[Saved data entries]
◆ ◆ ◆ ◆ ◆ ◆ ◆

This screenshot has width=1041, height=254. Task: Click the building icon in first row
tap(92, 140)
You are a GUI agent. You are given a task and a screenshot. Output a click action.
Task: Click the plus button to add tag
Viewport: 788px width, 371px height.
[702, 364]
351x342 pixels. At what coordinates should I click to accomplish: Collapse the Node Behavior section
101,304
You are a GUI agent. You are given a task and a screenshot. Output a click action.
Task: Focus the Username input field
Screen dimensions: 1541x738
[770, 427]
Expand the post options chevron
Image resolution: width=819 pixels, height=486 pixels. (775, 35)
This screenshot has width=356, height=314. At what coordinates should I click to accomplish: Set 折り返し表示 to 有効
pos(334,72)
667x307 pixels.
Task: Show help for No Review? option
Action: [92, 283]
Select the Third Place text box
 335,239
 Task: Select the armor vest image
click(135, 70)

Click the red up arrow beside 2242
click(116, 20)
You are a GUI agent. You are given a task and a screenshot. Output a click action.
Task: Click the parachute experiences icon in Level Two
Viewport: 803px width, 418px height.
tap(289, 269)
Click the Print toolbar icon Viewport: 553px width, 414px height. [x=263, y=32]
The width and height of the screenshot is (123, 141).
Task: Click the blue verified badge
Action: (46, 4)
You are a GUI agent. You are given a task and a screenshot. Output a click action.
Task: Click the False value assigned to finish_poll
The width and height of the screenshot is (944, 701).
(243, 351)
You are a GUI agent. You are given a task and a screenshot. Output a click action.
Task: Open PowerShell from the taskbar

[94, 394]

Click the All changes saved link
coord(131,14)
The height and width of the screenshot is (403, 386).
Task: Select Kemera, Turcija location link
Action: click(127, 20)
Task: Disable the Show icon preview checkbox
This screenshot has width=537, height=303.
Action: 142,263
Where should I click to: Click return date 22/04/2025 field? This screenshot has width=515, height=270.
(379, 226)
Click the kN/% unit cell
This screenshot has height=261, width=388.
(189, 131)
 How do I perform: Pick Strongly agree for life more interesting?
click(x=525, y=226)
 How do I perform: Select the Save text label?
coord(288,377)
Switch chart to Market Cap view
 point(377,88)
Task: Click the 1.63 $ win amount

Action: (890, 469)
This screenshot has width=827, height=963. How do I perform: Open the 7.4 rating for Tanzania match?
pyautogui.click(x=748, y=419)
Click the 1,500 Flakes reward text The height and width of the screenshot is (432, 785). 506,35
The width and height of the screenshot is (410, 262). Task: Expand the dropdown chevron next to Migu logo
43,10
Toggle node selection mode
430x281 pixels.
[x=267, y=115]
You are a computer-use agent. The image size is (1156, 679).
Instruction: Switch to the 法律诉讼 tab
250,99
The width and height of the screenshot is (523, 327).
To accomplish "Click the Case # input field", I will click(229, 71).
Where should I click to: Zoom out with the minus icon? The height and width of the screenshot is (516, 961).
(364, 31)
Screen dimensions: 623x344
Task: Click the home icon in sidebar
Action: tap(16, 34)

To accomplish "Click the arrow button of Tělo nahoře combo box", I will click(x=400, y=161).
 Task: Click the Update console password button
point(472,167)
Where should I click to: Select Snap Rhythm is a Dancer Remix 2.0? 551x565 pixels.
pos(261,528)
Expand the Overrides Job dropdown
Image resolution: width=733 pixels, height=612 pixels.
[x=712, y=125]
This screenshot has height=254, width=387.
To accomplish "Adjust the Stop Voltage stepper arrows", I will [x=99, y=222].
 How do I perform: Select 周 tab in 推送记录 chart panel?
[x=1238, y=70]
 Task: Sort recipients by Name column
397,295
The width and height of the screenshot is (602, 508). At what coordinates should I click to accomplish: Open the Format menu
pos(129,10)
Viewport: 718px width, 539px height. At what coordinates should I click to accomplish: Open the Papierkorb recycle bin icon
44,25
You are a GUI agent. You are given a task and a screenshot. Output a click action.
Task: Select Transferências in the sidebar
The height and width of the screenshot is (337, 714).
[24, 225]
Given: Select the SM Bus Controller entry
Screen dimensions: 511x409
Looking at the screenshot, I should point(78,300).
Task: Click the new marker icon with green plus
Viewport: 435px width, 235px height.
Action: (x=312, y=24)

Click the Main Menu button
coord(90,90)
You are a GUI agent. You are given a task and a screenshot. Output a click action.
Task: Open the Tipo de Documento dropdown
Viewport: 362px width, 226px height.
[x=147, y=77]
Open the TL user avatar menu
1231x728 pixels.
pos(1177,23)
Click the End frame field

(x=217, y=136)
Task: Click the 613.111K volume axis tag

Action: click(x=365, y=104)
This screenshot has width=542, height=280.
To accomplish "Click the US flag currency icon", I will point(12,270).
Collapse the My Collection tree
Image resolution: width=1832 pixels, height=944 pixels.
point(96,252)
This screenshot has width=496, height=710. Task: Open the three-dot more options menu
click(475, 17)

◆ ◆ ◆ ◆ ◆ ◆ ◆

WORK INSTRUCTIONS:
Only the number of lines in the data that hold "input" should be stated.

ANSWER TO THIS TASK:
2